Les résultats de Musk avec X sont diamétralement opposés à ses autres succès. Les dommages ne se limitent pas à l’aspect financier. Twitter est sans doute l’achat individuel le plus coûteux de l’histoire, mais la fortune de Musk est telle que, même si sa valeur tombait à zéro, il resterait l’une des personnes les plus riches de tous les temps. Ce que Musk a réellement perdu avec l’achat de X va bien au-delà des 44 milliards de dollars : c’est sa réputation de visionnaire éclairé et bienveillant, qu’il avait patiemment bâtie au fil des années. Ce préjudice n’est pas tant lié à son soutien à Donald Trump — bien que cela nuise à son image, surtout auprès de la clientèle soucieuse du climat de Tesla — qu’à son adhésion à diverses théories du complot. Il a notamment défendu le « chaman QAnon », acteur de l’assaut du Capitole, et relayé une fausse histoire sur l’attaque contre le mari de Nancy Pelosi.

Twitter, en tant que réseau social, est fondamentalement différent de Tesla ou SpaceX, sur tous les plans. Alors, pourquoi Elon Musk a-t-il pensé qu’il réussirait aussi brillamment avec cette plateforme qu’avec ses autres entreprises ? De plus, pourquoi des institutions aussi sophistiquées que Fidelity auraient-elles investi des milliards dans l’acquisition d’une entreprise de médias sociaux par Musk, alors qu’il n’a conclu cet achat que sous la menace d’une action en justice ?

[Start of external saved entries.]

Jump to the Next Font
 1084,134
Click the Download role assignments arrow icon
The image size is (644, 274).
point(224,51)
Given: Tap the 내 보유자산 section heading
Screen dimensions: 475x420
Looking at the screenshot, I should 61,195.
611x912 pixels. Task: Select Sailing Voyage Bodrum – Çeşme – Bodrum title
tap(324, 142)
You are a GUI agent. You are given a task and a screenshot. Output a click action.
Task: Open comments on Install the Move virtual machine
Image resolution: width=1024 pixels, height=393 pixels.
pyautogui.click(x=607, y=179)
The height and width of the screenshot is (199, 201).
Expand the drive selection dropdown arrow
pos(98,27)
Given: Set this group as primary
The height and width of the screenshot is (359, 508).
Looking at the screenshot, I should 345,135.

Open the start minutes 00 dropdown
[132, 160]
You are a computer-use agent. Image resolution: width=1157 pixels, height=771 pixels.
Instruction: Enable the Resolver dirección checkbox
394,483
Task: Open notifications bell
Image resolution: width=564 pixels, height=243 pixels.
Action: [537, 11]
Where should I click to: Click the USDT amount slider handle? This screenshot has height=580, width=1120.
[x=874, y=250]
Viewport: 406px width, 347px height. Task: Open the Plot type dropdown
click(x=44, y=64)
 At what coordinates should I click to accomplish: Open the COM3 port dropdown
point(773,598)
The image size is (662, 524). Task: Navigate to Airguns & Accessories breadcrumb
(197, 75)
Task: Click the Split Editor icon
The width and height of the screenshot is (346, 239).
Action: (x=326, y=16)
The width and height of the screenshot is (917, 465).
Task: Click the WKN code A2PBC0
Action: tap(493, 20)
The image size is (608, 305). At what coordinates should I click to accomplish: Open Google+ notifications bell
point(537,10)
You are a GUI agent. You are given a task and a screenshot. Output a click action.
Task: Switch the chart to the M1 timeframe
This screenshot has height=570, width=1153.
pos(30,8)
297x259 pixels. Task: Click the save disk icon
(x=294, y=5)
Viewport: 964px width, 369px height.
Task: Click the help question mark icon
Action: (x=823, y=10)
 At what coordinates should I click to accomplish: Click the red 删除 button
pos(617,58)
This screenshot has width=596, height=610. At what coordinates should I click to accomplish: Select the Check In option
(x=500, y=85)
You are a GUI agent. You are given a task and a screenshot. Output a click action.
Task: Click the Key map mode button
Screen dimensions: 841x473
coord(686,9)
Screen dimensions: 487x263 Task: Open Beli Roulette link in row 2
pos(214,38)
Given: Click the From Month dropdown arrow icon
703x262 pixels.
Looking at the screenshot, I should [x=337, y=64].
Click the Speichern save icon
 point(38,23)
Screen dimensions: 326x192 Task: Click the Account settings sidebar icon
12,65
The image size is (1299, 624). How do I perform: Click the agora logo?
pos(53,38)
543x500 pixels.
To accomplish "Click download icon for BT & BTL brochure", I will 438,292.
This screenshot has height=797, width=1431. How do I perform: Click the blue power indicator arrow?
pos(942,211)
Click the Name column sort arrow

Cette erreur de jugement résulte principalement d’une perception du génie inspirée par l’univers des bandes dessinées. Dans Iron Man, Tony Stark est présenté comme le plus grand concepteur d’armes de tous les temps, une tâche en réalité pluridisciplinaire qui nécessite de vastes équipes, et non pas simplement un génie solitaire. Mais admettons que cela soit possible. Dans le dernier film des Avengers, Stark est un physicien tellement brillant qu’il réussit, à lui seul, à inventer le voyage dans le temps. Et il n’est pas un cas isolé. Bruce Wayne est non seulement un athlète meilleur que la plupart des champions olympiques, mais il est aussi plus compétent que la police de Gotham en criminalistique et plus doué que les ingénieurs de Wayne Enterprises en codage. Bruce Banner, quant à lui, possède sept doctorats.

Dans la réalité, le génie ne se manifeste pas ainsi. Les vrais scientifiques, aussi brillants soient-ils, n’ont qu’une spécialité, ou tout au plus un petit nombre de spécialités. Un expert à la fois en biologie et en physique, par exemple, n’existe tout simplement pas. Il y a un siècle, cela aurait pu être envisageable, mais aujourd’hui, les avancées dans chaque discipline sont si complexes que maîtriser pleinement l’une d’entre elles demande une vie entière, même pour les esprits les plus talentueux. De la même manière, Jackie Robinson pouvait autrefois exceller dans plusieurs sports professionnels, et des athlètes comme Bo Jackson, Deion Sanders et Brian Jordan ont réussi à jouer à la fois en NFL et en MLB. Cependant, aujourd’hui, aucun athlète professionnel ne parvient à combiner deux carrières sportives à ce niveau.

Ce qui est vrai en science et en sport l’est également en affaires. Les recherches menées par mes collègues Boris Groysberg et Nitin Nohria ont démontré que, entre 1989 et 2001, les anciens cadres de GE devenus PDG d’autres entreprises ne réussissaient que lorsque leur nouvelle société ressemblait aux divisions de GE qu’ils avaient auparavant dirigées. Elon Musk, même s’il est souvent comparé à un super-héros de bande dessinée — et qu’il a même fait une apparition dans Iron Man 2 — reste un être humain comme nous, avec ses propres limites. Les compétences nécessaires pour diriger une plateforme de médias sociaux reposant principalement sur la publicité sont très différentes de celles qu’il faut pour gérer une entreprise automobile, et n’ont quasiment aucun lien avec celles requises pour une entreprise qui fabrique et lance des fusées. Si Elon Musk et ses investisseurs l’avaient réalisé, ils seraient sans doute dans une situation bien plus favorable aujourd’hui.